Mahmood & Blanco lassen Italien nicht noch einmal jubeln
Und dann war da noch Titelverteidiger Italien. Nach dem Triumph von Måneskin erschien erneut ein Sieg möglich, denn im Vorfeld räumten etliche ESC-Experten Mahmood & Blanco Chancen auf Platz eins ein. Mit "Brividi" sorgten die beiden dann im Finale vor allem bei ihren Landsleuten für "Gänsehaut". Aus dem Sieg wurde nichts: 268 Punkte von den internationalen Jurys und den Televotern reichten zu einem guten sechsten Platz. Neben den Performances der Kandidaten konnte sich auch das Rahmenprogramm der Gastgeber sehen lassen. Die italienische Grande Dame Gigliola Cinquetti begeisterte mit ihrem ESC-Titel "Non ho l'età" von 1964. Der Wettbewerb bewies einmal mehr damit, dass Musik Generationen verbindet und - mit dem Sieg der Ukraine - Grenzen überwindet.
Deutsche Jury vergibt zwölf Punkte an Großbritannien (UK)
Michelle, Max Giesinger, Jess Schöne, Tokunbo und Christian Brost haben als nationale Jury die Hälfte der deutschen Punkte vergeben. Ihre zwölf Punkte gingen an Großbritanniens Kandidaten Sam Ryder. Die Jurys bewerten beim ESC - anders als das TV-Publikum - nicht die Auftritte während der Show, sondern jeweils die zweite Generalprobe der Shows am Abend davor. Dieses sogenannte Jury-Finale sehen die Jury-Mitglieder aller Länder in einer speziellen, nicht öffentlichen Übertragung.

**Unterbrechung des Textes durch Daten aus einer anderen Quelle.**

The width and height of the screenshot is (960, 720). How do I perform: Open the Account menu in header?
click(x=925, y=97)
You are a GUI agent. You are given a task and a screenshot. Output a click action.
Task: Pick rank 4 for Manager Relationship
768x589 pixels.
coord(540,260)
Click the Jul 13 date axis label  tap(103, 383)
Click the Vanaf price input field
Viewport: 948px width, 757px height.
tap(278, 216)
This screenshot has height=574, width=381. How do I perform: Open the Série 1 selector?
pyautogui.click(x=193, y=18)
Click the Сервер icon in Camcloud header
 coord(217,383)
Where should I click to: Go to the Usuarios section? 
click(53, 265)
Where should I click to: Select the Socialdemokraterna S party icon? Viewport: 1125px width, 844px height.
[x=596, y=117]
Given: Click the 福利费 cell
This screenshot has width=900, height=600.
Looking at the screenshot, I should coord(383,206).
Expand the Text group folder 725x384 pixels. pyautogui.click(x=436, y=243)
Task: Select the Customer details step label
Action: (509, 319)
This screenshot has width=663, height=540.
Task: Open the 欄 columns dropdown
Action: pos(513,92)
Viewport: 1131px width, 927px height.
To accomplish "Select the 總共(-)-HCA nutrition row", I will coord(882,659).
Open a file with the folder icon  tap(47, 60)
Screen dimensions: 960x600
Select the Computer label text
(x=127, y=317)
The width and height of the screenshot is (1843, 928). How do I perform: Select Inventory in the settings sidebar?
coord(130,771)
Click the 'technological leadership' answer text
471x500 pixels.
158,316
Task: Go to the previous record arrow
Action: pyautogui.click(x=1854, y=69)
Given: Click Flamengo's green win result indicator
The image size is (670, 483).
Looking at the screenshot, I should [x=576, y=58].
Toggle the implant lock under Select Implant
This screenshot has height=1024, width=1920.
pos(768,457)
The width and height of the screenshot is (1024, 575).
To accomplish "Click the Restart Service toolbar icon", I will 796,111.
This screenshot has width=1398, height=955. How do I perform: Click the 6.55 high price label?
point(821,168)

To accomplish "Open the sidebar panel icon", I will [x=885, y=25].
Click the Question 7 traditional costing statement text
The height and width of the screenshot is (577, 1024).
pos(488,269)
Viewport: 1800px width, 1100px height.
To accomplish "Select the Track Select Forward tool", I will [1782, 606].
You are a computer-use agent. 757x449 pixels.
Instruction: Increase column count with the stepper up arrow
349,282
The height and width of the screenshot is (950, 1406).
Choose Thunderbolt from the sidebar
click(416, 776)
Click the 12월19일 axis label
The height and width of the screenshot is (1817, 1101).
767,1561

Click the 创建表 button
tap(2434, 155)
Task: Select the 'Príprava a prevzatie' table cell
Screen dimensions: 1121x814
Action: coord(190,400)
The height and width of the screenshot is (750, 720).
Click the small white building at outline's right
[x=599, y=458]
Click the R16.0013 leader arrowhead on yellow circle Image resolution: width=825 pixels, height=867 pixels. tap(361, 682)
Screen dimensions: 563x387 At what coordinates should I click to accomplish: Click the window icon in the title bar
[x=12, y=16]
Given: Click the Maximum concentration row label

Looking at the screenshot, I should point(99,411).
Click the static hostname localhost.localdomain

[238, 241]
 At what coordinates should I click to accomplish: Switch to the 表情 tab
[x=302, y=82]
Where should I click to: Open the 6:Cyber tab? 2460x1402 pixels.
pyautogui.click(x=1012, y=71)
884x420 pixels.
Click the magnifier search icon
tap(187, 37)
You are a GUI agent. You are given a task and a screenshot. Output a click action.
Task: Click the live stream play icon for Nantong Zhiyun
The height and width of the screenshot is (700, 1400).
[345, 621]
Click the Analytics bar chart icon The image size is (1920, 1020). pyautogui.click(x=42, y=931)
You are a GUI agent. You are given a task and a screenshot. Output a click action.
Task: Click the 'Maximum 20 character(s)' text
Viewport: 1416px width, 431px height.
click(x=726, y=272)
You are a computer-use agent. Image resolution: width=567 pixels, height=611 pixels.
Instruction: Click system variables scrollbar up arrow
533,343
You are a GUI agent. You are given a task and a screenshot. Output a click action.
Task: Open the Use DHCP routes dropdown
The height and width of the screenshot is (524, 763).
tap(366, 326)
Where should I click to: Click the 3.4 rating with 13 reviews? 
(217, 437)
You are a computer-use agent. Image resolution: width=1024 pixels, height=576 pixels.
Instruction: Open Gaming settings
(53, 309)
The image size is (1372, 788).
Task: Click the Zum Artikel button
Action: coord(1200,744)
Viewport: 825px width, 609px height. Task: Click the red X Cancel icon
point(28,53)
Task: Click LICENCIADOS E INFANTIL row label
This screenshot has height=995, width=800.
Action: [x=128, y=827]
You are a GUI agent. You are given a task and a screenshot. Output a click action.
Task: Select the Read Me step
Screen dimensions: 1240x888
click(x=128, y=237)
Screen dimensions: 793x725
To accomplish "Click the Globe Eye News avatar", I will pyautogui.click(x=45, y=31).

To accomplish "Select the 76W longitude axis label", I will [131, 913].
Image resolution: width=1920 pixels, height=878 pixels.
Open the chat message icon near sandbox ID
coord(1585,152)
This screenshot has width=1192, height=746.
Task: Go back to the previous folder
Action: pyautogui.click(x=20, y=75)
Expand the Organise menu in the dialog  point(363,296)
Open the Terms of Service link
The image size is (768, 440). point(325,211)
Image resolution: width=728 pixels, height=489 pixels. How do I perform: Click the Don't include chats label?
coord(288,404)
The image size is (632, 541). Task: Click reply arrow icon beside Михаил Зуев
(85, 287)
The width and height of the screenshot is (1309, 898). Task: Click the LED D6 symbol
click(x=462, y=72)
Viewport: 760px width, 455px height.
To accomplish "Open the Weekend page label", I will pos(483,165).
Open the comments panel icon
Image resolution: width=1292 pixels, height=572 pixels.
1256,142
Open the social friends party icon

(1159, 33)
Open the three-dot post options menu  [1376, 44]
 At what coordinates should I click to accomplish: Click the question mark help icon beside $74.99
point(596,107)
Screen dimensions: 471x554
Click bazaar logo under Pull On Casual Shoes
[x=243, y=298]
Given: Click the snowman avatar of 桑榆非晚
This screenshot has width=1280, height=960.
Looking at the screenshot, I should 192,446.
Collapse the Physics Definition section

Unstimmigkeiten beim Voting, EBU wertet aggregierte Ersatzergebnisse
Wie die EBU am Sonntagmorgen bekannt gab, wurden bei der Analyse der Jury-Abstimmung durch den paneuropäischen Abstimmungspartner unregelmäßige Abstimmungsmuster in den Ergebnissen von sechs Ländern festgestellt. In Einklang mit den EBU-Regeln seien aggregierte Ersatzergebnisse für jedes betroffene Land sowohl für das zweite Halbfinale als auch für das große Finale berechnet worden. Diese basieren auf den Ergebnissen anderer Länder mit ähnlichen Abstimmungen in der Vergangenheit.
Hackerangriffe auf ESC-Voting
Die italienische Polizei hat nach eigenen Angaben Hackerangriffe auf das Finale des Eurovision Song Contest (ESC) in Turin vereitelt. Die Hacker hätten vergeblich versucht, im ersten Halbfinale am Dienstag und während des Finales von Samstag auf Sonntag in die Systeme einzudringen, teilte die Polizei am Sonntag in Turin mit. Am vergangenen Mittwoch hatte sich die russische Hackergruppe "Killnet" zu Angriffen auf diverse italienische Institutionen, darunter das Parlament und die Gesundheitsbehörde ISS, bekannt. Auch die Angriffe auf das ESC-Finale führen die Cyberkriminalitäts-Experten auf diese Gruppe zurück.